◆ Document text
******************************

# Sky+ and saving programs



## tosullivan (27 Dec 2009)

I started to build up a good selection of decent movies on my sky+ over the last while for the xmas period. Decided to cancel my package for the movies and when I went to watch one of them last night, it looks like you can't unless you keep the package.

Is this true?


----------



## SparkRite (27 Dec 2009)

tosullivan said:


> I started to build up a good selection of decent movies on my sky+ over the last while for the xmas period. Decided to cancel my package for the movies and when I went to watch one of them last night, it looks like you can't unless you keep the package.
> 
> Is this true?


 

Unfortunatly, yes.


----------



## tosullivan (27 Dec 2009)

SparkRite said:


> Unfortunatly, yes.


 since when?  is this always been like this?
is it in the T&C's?


----------



## i dunno (28 Dec 2009)

Always been like that...if you record something and then cancel the channel then you cant watch it....makes sense from their point of view...


----------



## tosullivan (30 Dec 2009)

i dunno said:


> Always been like that...if you record something and then cancel the channel then you cant watch it....makes sense from their point of view...


 ya but I saved it when I paid for it...Its NOT ON..!!!!


----------



## paulregan (15 Jan 2010)

A subscription is much like a rental, you can never own the movies, so thats why they stop it. for anyone else who may get into that boat and need to cancel you need to tranfer the movies to a dvd or hdd recorder before you cancel the subsciption


----------



## Leo (15 Jan 2010)

tosullivan said:


> ya but I saved it when I paid for it...Its NOT ON..!!!!


 
What did the T&Cs you signed up to say about this?


----------

******************************

◆ Records shown
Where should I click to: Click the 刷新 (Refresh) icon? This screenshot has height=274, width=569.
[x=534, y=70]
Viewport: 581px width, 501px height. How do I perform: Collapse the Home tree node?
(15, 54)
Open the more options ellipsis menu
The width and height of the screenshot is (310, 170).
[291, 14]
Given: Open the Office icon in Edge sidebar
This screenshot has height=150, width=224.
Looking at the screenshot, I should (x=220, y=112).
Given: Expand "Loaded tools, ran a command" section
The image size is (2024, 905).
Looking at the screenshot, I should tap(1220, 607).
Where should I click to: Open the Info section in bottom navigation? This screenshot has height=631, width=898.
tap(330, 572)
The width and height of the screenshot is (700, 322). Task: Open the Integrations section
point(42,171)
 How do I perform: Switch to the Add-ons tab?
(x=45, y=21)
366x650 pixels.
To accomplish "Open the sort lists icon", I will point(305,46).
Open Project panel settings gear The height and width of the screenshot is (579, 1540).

******************************

◆ Aim
Please answer from the Sky+ thread: what does paulregan say someone should do with recorded movies before canceling the subscription?

◆ Output of the task
Transfer the movies to a DVD or HDD recorder before canceling the subscription.